Hamao Umezawa Memorial Award

This is the highest award given by ISAC for outstanding contributions in the field of antimicrobial chemotherapy. It is generously sponsored by the Microbial Chemistry Research Foundation of Japan.

Professor Umezawa had a brilliant career and made many key discoveries in the fields of antibiotics, anticancer drugs and immunomodulators over many years. The discoveries of kanamycin (1957), josamycin (1967) and bleomycin (1965) were perhaps his most outstanding successes. The first of his 12 antibiotic discoveries dates from 1949, the first of his 18 anticancer drugs from 1953 and the first of his enzymes inhibitors from 1969. Professor Umezawa received many accolades and honorary doctorates, and was even honoured by the Vatican. He was a great supporter of the ISC and a kind host to many foreign visitors to the Microbial Chemistry Research Foundation, of which he was the director.

PURPOSE

The award is intended to honour individual researchers, scientists or clinicians who have made outstanding contributions in the field of antimicrobial chemotherapy. The award may be given for individual pieces of meritorious work or to honour an outstanding career in antimicrobial chemotherapy.

AWARD

The award of 10,000 Swiss Francs, a certificate and a medal will be bestowed upon the successful nominee at the 33rd International Congress of Antimicrobial Chemotherapy (ICC) in Istanbul, Turkey in November 2024. The awardee will also deliver a Plenary lecture. 

2024 AWARDEE

We are delighted to announce Professor Gunnar Kahlmeter as the 2024 awardee.

A clinical microbiologist (MD, PhD), Prof. Kahlmeter has worked in clinical microbiology since 1971 and in the field of antimicrobial resistance since 1972. He has more than 35 years of experience in leading people in practical microbiology and in science. Having achieved an MD at the medical faculty of Lund University, Sweden, in 1979, and a doctoral thesis on pharmacokinetics and toxicity of aminoglycosides also in 1979, Prof. Kahlmeter spent 15 years in the University of Lund, Sweden. He was Assistant Professor, medical faculty, Lund University from 1984 and Associate Professor, medical faculty, Uppsala University from 2004. He was the head of clinical microbiology in Kronoberg county from 1985 – 2016, Kalmar county from 1989 – 1996 and Blekinge county from 2010 – 2016.

For 20 years, he has been the head of the Swedish national reference laboratory on phenotypic susceptibility testing of bacteria.

In 2001, Prof.

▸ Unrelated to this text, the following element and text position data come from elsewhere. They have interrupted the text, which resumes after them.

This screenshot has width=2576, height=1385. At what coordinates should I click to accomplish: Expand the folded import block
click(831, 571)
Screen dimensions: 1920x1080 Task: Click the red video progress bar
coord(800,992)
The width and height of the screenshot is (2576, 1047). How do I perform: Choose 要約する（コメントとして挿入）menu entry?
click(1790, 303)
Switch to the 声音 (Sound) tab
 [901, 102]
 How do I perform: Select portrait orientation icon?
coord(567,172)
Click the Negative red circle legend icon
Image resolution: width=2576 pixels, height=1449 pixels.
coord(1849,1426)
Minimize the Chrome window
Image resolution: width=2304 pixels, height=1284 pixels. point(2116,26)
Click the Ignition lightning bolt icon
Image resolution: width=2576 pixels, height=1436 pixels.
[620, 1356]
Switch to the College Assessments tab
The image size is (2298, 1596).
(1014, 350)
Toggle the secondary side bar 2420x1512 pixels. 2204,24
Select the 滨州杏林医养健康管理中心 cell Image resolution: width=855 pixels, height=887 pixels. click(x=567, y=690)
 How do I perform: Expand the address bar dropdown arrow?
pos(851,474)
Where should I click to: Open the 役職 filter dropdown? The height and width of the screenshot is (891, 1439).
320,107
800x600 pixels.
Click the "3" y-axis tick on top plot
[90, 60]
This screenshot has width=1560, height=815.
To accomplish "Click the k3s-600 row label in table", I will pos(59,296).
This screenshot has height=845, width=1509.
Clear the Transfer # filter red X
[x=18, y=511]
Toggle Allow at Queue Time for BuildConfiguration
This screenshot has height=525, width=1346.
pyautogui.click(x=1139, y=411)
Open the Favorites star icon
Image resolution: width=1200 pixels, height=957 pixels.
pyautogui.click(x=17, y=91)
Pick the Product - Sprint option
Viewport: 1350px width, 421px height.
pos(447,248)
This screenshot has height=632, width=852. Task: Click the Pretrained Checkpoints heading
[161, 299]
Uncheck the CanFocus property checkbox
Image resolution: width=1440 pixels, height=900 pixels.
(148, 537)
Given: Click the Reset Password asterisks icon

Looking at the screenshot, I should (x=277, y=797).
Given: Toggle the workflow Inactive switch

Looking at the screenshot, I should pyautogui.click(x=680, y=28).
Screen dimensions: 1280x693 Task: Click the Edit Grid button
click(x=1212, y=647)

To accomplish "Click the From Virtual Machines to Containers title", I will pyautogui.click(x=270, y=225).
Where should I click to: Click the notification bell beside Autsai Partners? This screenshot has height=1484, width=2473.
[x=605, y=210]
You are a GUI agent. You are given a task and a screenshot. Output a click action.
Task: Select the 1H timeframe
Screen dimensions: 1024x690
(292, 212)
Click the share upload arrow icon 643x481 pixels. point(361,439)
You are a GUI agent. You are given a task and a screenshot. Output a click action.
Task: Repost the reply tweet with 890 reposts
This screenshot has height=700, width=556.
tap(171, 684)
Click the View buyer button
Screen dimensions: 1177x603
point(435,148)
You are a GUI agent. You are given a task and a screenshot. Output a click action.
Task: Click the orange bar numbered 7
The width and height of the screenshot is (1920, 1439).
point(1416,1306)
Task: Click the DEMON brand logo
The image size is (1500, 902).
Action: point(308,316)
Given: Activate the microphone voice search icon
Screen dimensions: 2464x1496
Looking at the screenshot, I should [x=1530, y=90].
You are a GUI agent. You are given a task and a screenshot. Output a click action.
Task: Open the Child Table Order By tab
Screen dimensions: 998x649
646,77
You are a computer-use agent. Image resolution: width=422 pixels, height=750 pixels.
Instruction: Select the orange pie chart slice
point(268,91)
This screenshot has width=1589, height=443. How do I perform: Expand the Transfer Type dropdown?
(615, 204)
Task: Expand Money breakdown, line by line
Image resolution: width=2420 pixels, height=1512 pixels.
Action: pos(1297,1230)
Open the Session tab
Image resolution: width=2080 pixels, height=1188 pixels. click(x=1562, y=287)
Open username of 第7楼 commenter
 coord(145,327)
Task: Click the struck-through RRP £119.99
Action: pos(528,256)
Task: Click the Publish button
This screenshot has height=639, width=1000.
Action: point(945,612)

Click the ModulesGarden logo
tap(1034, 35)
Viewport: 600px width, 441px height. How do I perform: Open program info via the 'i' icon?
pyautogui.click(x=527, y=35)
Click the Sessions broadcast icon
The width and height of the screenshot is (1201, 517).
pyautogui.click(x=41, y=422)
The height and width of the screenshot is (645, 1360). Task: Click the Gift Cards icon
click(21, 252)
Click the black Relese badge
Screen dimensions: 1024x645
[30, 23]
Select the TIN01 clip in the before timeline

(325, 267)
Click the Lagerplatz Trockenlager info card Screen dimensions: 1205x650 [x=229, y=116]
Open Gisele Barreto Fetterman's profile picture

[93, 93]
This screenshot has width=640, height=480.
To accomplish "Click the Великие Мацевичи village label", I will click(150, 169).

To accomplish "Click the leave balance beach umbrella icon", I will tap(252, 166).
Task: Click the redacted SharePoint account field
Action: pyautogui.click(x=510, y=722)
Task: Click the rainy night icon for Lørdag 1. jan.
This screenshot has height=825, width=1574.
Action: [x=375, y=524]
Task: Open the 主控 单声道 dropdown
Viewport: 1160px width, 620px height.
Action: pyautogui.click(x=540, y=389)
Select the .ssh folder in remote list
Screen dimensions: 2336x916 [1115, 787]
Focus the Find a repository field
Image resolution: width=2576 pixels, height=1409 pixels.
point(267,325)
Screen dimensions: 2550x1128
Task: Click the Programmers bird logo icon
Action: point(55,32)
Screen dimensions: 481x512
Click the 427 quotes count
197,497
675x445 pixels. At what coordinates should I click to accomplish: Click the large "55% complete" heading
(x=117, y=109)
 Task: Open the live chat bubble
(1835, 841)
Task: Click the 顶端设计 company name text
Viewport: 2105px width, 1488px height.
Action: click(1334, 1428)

Kahlmeter was asked to reconstitute EUCAST (the European Committee on Antimicrobial Susceptibility Testing) and between 2002 – 2012 served as its chairperson and since then as the EUCAST Technical Data Coordinator and webmaster. He is also the head of the EUCAST Development Laboratory and set up the EUCAST website and the EUCAST MIC database in 2003 and has managed them since then.

Prof. Kahlmeter was President of the European Society of Clinical Micrology and Infectious Diseases from 2012-2014. He recently chaired the WHO AMR STAG committee. Over the last 30 years, Prof. Kahlmeter has served on many committees in various ways involved in antimicrobial resistance and has published in excess of 220 scientific publications.

The fields of study for which he is best known are:

• Antibiotics

• Bacteria

• Internal medicine

His primary scientific interests are in antimicrobial susceptibility, microbiology, antimicrobials, internal medicine and risk analysis. His antimicrobial susceptibility studies are concerned with the larger field of antibiotic resistance. His microbiology studies typically link adjacent topics like antifungals and antimycobacterials. His antimicrobial studies combine topics from a wide range of disciplines, such as pharmacokinetics, therapeutic drug monitoring, susceptibility testing and intensive care medicine.

Prof. Kahlmeter will present the opening plenary lecture at the 33rd ICC on “The quirks of the EUCAST susceptibility testing system”.